2 votes

libcurl : je ne parviens pas à télécharger les ressources web aussi rapidement qu'un navigateur

Consultez cette simple page web, si vous le souhaitez : http://alvein.freevar.com C'est juste une simple galerie de 1999 petites images.

Chrome et Edge effectuent tous deux le chargement complet moins de 10 secondes (avec un cache vide) . Un outil de test externe comme celui-ci, https://tools.pingdom.com obtient des valeurs similaires.

Cependant, je n'ai pas été en mesure de coder un téléchargeur proche de ces vitesses.

Je ne vais pas (encore) poster mon code source pour simplifier cette question.

Pour l'instant, je dirai que j'ai deux versions, basées sur ces échantillons de libcurl :

https://curl.haxx.se/libcurl/c/10-at-a-time.html (single-thread, téléchargements simultanés) https://curl.haxx.se/libcurl/c/multithread.html (multithread)

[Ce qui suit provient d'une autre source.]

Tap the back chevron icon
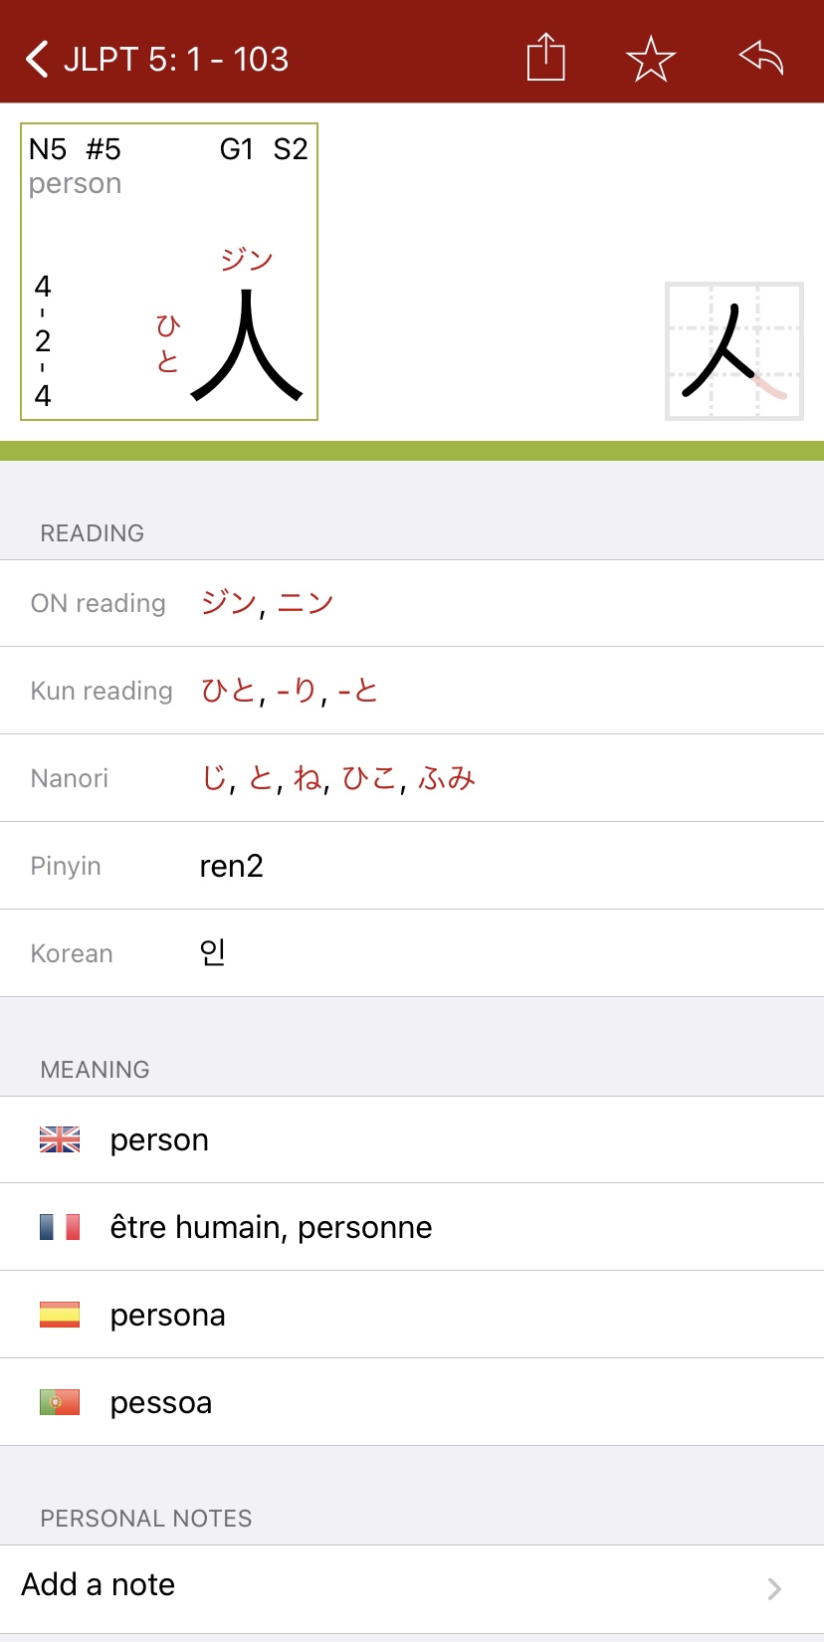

J'ai étendu les deux échantillons, en chargeant le contenu de urls[] soit à la main, soit en analysant directement les liens de ressources de la galerie d'exemples. Meh, ce n'est pas important.

J'ai également ajouté un "pool" pour les deux méthodes afin que le nombre de ressources et de threads (ou "slots" pour le 1er échantillon) puisse être variable.

Mais le reste est à peu près identique.

Pour la même page web et les mêmes ressources, mes temps sont toujours les suivants plus d'une minute et je me demande pourquoi.

Que fait le navigateur pour que tout soit si rapide ? Ou peut-être que libcurl n'est pas vraiment adapté à ce genre de tâches ?

Merci d'avance pour vos suggestions !

PD. Ces échantillons ont été construits et testés avec VS2017, x64, version.

EDIT

Je ne sais pas si ma connexion rampait avant (je doute), mais dans les dernières exécutions, J'ai aussi des temps inférieurs à 10 secondes. .

Comme demandé, voici mon code (attention : long).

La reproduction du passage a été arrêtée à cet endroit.